ACTIVITY:
Copy out all lines of the records in which the word "sidebar" appears.

DATA EXTRACT:

========================================

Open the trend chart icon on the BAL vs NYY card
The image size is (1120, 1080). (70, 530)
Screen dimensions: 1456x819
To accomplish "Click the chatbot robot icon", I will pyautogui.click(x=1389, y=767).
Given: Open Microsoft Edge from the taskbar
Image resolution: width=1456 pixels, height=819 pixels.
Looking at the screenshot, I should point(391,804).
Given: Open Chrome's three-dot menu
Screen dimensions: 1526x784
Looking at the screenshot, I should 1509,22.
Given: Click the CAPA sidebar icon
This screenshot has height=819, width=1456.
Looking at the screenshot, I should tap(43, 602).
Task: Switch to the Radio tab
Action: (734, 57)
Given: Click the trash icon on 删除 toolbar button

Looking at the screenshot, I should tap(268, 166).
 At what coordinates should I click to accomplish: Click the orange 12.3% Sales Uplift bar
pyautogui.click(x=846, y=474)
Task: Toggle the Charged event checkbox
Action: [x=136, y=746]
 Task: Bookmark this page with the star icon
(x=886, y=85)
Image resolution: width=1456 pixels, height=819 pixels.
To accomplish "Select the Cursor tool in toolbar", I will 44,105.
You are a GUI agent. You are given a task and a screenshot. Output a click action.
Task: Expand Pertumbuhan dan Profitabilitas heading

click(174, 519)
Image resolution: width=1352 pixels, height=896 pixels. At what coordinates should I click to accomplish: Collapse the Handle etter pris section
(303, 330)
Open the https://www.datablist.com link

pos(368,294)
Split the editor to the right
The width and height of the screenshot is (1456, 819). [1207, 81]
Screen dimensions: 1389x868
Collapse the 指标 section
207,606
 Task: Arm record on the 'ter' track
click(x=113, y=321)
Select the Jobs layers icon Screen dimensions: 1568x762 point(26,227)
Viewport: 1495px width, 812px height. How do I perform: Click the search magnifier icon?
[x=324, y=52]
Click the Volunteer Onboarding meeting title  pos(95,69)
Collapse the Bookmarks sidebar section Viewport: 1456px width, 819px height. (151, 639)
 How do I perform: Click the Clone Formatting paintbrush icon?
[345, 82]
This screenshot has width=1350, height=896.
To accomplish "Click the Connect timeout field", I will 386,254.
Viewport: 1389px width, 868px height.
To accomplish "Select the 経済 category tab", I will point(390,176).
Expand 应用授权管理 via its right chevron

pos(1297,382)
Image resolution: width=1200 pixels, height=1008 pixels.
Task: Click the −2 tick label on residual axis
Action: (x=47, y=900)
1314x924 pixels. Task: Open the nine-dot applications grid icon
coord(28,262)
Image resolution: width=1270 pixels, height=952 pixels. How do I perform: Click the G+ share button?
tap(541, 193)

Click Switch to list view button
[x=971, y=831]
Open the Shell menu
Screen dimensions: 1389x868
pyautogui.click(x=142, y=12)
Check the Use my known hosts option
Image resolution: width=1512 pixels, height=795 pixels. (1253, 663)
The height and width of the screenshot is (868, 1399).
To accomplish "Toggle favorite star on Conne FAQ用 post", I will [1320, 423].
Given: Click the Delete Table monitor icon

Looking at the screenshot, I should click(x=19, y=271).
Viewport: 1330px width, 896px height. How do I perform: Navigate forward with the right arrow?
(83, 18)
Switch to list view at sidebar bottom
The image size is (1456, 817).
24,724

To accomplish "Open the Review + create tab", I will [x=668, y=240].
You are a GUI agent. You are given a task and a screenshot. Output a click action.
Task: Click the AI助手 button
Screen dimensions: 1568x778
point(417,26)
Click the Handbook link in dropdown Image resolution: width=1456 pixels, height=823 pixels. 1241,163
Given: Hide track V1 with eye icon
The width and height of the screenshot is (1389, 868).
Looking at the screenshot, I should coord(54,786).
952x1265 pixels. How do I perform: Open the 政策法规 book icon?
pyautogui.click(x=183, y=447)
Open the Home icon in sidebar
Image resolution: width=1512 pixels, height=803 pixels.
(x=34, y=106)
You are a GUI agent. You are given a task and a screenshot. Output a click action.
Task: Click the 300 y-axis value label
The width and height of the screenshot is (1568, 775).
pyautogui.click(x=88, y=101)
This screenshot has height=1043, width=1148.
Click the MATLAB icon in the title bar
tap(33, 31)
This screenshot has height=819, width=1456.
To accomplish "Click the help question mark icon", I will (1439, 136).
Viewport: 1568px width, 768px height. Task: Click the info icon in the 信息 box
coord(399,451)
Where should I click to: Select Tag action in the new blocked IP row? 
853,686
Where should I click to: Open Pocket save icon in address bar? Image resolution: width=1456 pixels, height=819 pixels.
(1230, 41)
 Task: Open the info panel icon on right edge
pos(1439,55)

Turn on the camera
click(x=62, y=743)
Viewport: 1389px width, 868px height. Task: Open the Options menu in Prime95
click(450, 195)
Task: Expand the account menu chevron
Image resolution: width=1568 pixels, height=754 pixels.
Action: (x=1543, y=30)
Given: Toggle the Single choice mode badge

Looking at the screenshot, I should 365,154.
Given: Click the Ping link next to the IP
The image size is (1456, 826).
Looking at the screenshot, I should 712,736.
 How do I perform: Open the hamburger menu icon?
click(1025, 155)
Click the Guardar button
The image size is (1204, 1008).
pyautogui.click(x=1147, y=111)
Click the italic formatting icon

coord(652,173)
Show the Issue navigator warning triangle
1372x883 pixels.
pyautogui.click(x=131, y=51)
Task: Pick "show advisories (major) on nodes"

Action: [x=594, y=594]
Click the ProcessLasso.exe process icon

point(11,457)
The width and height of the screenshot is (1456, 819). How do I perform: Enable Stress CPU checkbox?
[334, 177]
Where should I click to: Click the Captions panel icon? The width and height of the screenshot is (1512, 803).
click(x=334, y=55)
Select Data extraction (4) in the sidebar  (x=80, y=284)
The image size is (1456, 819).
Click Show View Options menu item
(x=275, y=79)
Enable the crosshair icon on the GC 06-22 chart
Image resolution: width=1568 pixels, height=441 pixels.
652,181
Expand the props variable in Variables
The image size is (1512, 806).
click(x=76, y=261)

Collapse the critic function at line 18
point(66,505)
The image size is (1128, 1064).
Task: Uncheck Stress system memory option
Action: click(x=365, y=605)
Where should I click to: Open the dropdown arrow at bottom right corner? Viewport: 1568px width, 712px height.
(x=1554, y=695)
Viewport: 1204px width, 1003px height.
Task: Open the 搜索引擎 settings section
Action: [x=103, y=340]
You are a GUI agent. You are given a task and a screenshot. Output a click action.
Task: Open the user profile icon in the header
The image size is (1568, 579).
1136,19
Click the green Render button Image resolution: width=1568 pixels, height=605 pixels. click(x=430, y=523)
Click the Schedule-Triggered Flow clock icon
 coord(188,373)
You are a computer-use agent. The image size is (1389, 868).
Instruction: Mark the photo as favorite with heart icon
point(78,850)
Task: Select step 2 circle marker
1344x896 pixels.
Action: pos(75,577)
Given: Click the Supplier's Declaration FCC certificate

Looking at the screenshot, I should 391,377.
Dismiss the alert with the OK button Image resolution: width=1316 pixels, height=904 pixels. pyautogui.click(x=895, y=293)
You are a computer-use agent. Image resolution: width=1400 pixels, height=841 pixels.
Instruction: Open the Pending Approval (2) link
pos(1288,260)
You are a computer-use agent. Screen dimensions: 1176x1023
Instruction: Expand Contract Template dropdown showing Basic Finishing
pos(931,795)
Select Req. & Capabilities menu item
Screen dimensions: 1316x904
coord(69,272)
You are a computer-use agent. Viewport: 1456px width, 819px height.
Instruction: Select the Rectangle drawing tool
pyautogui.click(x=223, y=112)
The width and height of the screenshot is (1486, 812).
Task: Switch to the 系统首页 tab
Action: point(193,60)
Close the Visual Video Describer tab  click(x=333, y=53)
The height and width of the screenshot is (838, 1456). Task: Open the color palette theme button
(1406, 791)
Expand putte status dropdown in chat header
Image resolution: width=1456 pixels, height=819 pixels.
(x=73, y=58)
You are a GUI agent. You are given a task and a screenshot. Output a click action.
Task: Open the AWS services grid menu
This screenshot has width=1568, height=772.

========================================

RESPONSE:
Given: Click the CAPA sidebar icon
Collapse the Bookmarks sidebar section Viewport: 1456px width, 819px height. (151, 639)
Switch to list view at sidebar bottom
Open the Home icon in sidebar
Select Data extraction (4) in the sidebar  (x=80, y=284)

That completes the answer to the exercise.